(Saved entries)
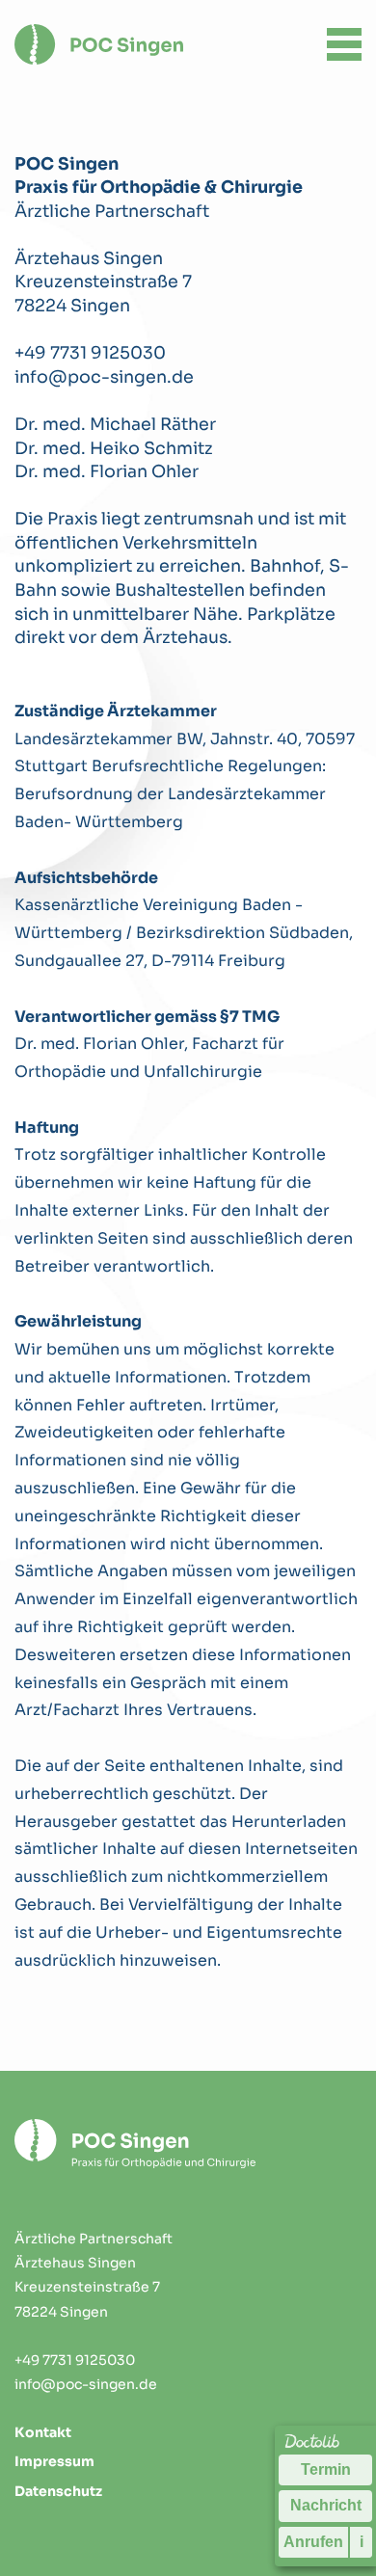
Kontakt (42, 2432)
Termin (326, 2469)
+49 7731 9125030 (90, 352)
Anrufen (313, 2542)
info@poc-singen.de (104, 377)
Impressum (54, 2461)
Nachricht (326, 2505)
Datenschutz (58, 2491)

▶ **Activity**
The answer must be exactly the lines from the one containing "Termin (326, 2469)" through the final line of the data, both ends included, and nothing else.

▶ **Answer to the problem**
Termin (326, 2469)
+49 7731 9125030 (90, 352)
Anrufen (313, 2542)
info@poc-singen.de (104, 377)
Impressum (54, 2461)
Nachricht (326, 2505)
Datenschutz (58, 2491)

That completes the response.